Data entries
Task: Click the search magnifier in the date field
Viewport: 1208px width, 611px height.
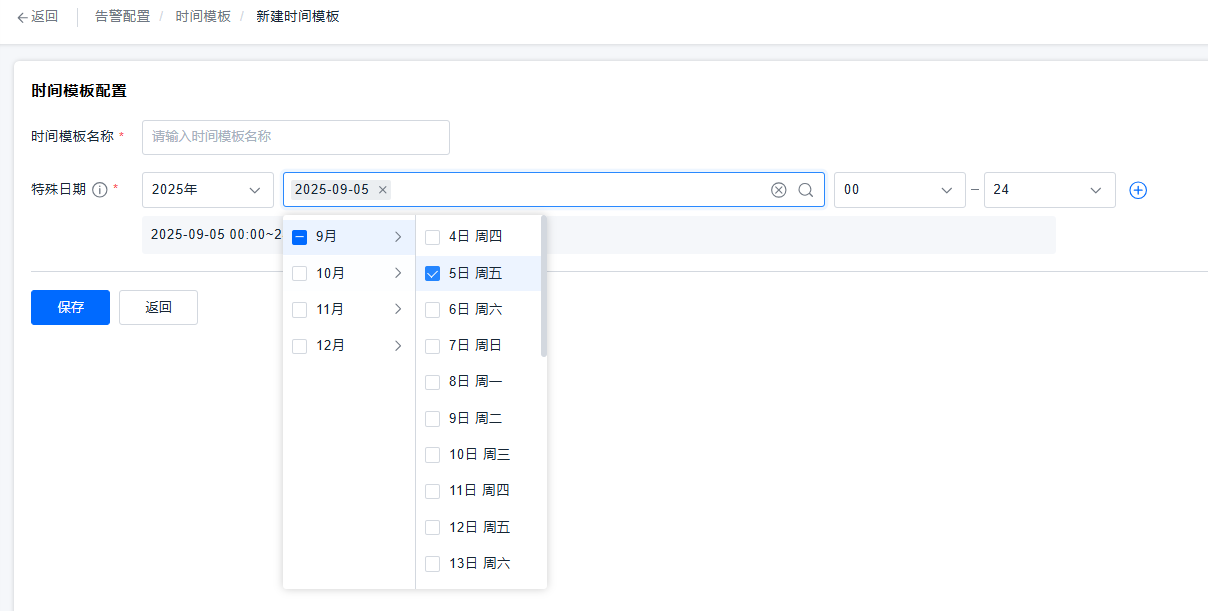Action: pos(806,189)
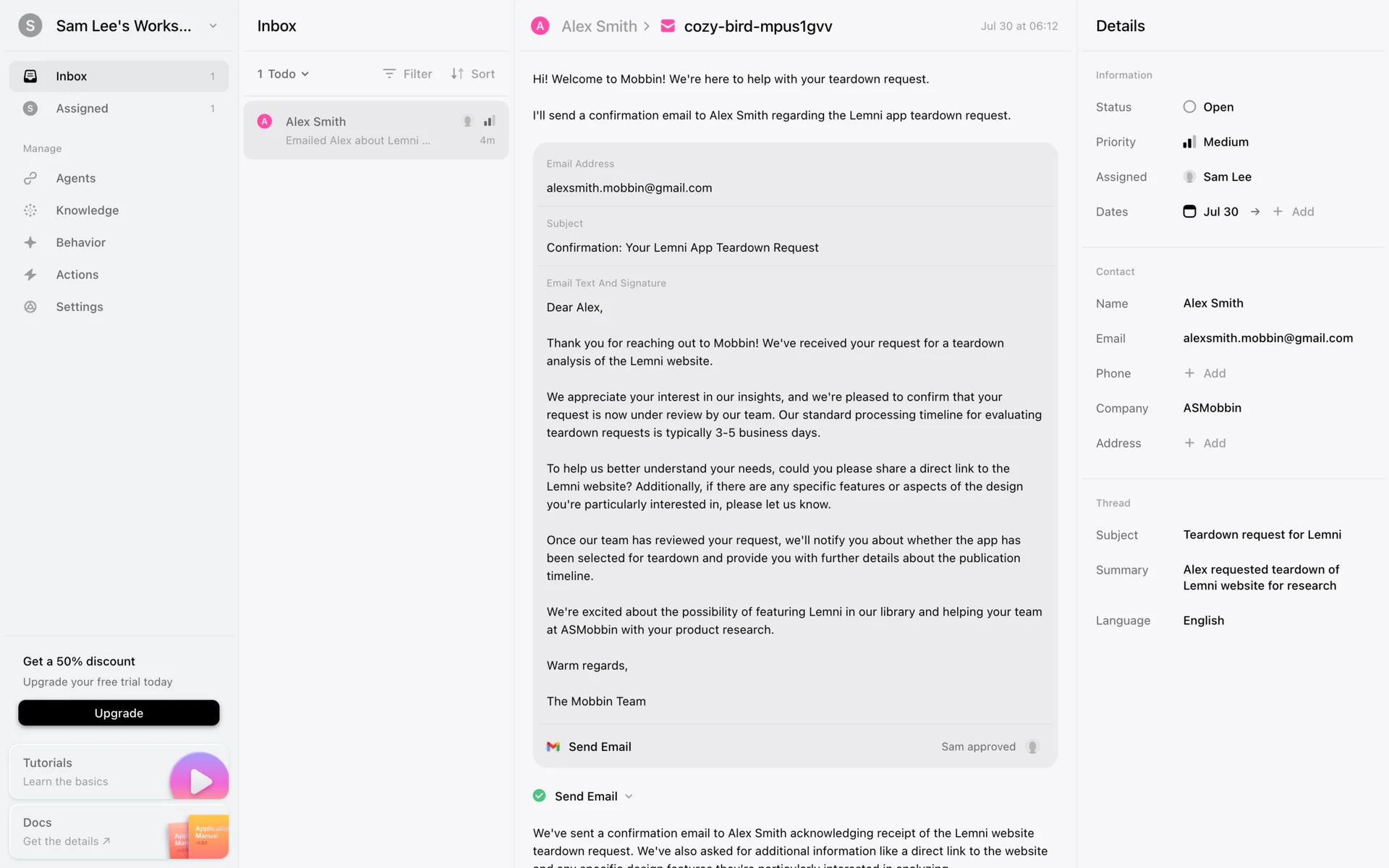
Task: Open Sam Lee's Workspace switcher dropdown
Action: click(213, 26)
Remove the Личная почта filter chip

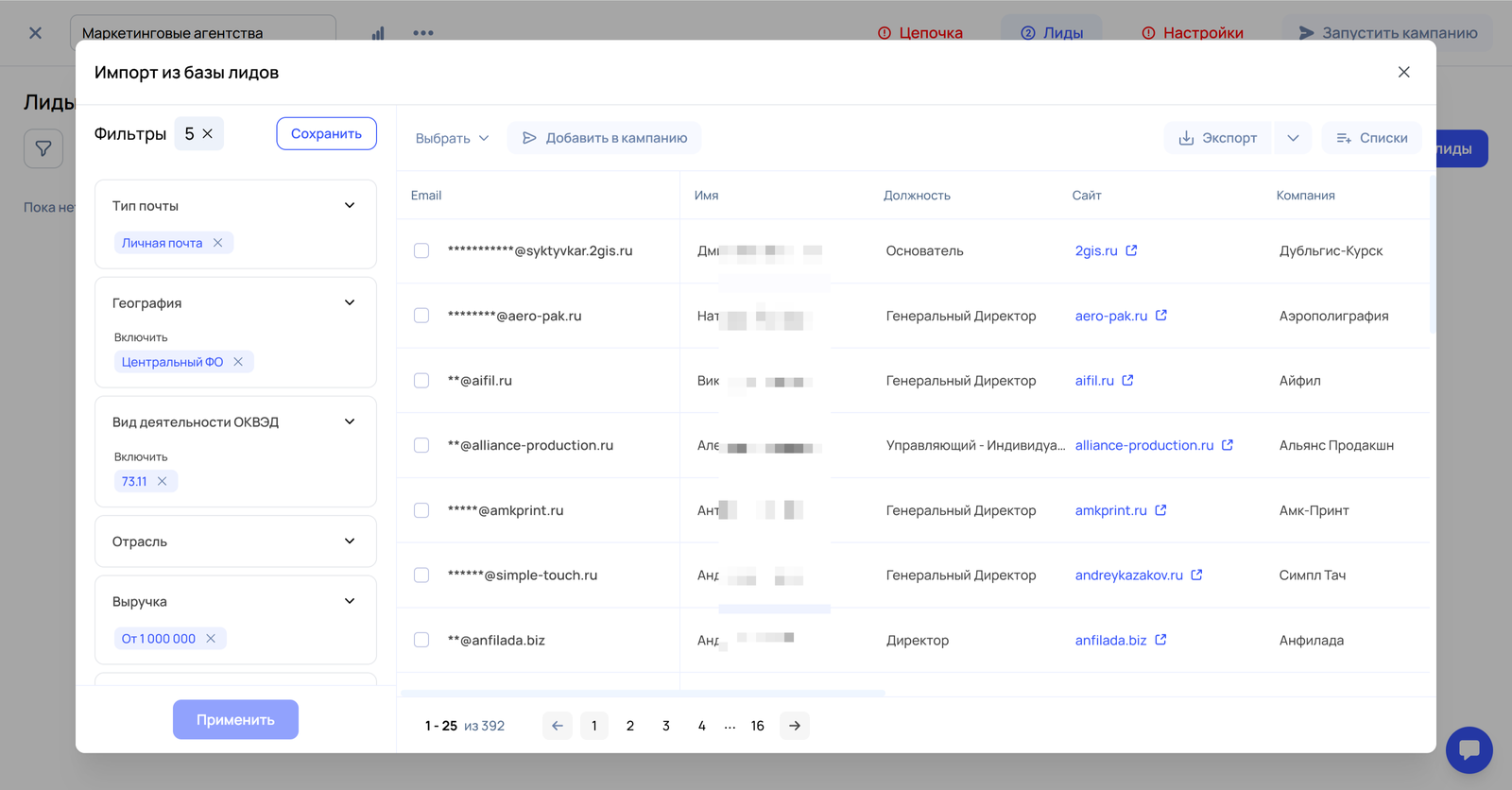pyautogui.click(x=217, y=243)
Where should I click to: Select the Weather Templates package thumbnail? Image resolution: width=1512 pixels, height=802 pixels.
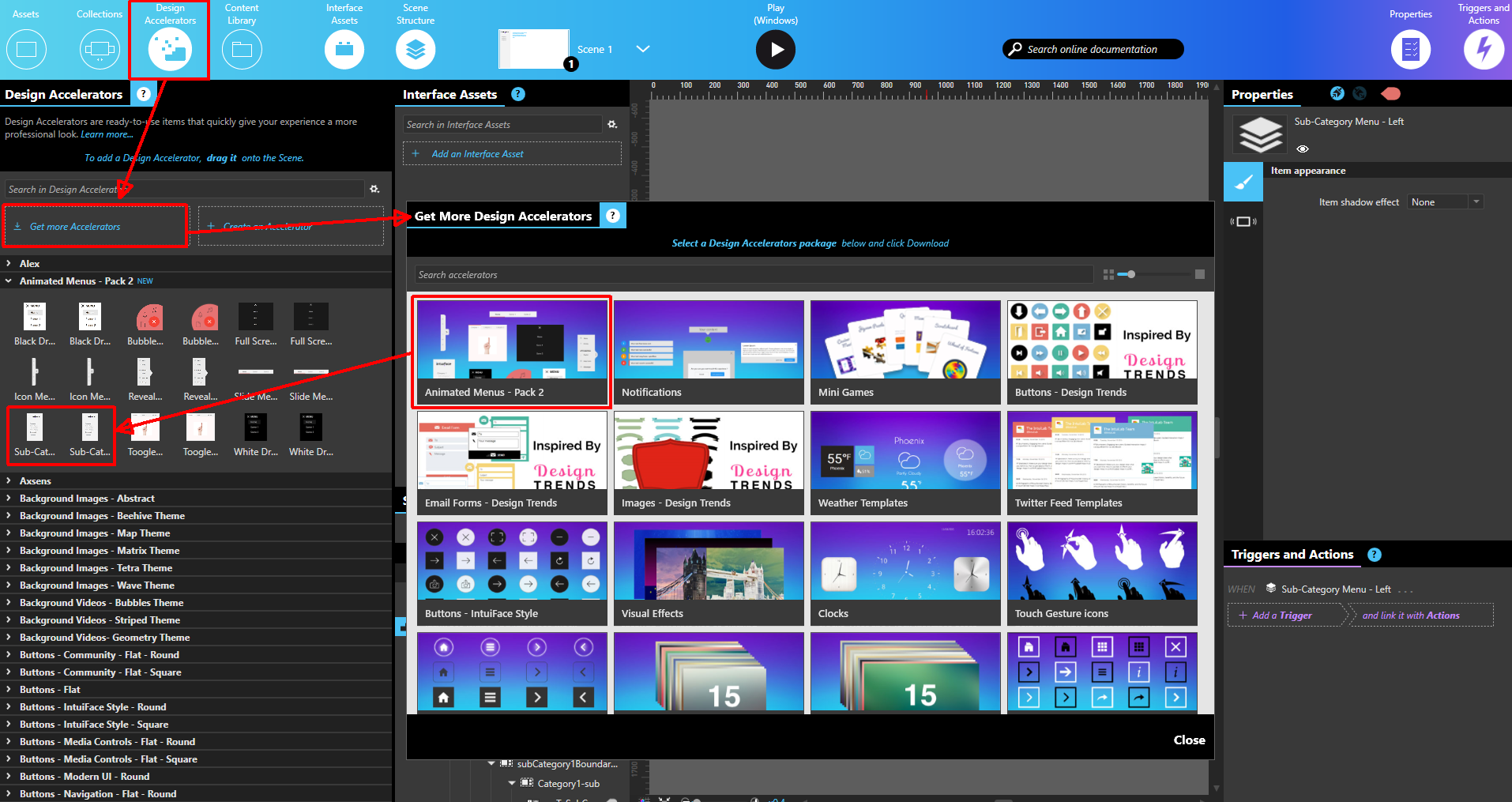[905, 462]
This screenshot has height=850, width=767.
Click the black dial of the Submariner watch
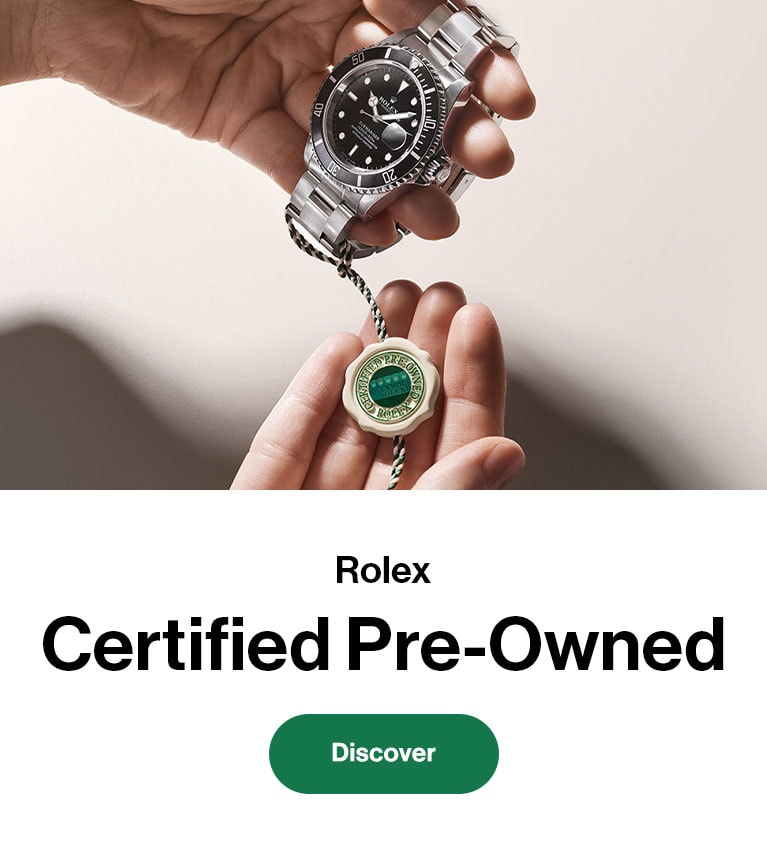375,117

TRY IT: In the reply, each line of the data must appear exactly as written, and no picture may appear.

TASK ANSWER:
Task: Click the search magnifier in the date field
Viewport: 1208px width, 611px height.
Action: pos(806,189)
Task: Open Sam Lee's Workspace switcher dropdown
Action: click(213, 26)
Remove the Личная почта filter chip

pyautogui.click(x=217, y=243)
Where should I click to: Select the Weather Templates package thumbnail? Image resolution: width=1512 pixels, height=802 pixels.
[905, 462]
This screenshot has height=850, width=767.
Click the black dial of the Submariner watch
375,117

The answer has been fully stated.